:: TASK INSTRUCTIONS ::
Whenever a line of the data below holds the string "will", copy that line.

+===+

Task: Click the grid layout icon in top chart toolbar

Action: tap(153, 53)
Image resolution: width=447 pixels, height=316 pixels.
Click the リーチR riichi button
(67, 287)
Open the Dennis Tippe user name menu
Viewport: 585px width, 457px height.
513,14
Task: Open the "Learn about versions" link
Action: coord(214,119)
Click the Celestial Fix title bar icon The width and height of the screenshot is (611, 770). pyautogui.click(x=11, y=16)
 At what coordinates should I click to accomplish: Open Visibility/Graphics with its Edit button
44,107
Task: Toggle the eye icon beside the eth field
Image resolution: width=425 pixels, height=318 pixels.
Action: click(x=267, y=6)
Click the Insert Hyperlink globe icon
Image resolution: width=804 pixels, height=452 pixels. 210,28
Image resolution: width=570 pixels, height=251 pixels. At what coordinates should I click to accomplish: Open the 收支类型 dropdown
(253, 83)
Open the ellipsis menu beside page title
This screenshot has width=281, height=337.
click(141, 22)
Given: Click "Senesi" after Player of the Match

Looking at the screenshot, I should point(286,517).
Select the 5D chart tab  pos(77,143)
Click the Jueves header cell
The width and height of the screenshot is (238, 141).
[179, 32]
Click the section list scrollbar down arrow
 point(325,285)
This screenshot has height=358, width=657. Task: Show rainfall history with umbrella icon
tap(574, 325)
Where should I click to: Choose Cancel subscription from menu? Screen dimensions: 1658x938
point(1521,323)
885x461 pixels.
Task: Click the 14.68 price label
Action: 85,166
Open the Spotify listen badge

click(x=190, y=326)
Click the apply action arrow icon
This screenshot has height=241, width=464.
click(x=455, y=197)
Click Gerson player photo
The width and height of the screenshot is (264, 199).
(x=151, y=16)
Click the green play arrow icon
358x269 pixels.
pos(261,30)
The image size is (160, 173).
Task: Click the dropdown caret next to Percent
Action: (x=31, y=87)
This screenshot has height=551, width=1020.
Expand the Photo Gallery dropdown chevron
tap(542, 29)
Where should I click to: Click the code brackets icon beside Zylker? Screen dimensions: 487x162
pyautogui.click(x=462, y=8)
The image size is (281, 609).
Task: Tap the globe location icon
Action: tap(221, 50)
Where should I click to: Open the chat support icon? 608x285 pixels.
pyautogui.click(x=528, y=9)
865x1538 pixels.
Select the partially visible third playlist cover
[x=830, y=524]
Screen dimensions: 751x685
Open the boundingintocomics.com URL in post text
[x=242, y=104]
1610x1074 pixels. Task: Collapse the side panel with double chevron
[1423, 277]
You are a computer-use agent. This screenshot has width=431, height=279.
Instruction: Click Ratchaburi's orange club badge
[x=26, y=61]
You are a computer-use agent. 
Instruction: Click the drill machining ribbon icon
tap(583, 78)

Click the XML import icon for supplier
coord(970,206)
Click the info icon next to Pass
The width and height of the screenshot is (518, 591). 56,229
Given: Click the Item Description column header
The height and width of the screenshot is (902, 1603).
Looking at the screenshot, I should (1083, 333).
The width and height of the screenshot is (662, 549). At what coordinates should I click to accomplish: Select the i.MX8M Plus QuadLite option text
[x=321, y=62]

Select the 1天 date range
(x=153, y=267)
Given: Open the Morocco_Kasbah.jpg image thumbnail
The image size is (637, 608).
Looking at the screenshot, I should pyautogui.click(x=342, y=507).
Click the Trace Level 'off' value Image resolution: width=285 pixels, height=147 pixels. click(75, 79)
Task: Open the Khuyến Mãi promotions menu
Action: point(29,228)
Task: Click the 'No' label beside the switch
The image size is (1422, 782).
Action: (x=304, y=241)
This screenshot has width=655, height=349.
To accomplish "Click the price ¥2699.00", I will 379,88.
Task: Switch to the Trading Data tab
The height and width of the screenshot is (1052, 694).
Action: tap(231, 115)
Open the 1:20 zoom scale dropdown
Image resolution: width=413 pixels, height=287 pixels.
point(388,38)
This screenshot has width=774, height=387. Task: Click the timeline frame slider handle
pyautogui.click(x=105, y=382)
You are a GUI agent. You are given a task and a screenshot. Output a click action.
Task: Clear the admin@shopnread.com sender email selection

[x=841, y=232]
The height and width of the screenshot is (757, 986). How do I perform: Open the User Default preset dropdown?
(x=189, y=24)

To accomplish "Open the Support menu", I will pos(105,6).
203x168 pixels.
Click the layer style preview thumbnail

+===+

:: RESULT BELOW ::
To accomplish "Click the price ¥2699.00", I will 379,88.
To accomplish "Open the Support menu", I will pos(105,6).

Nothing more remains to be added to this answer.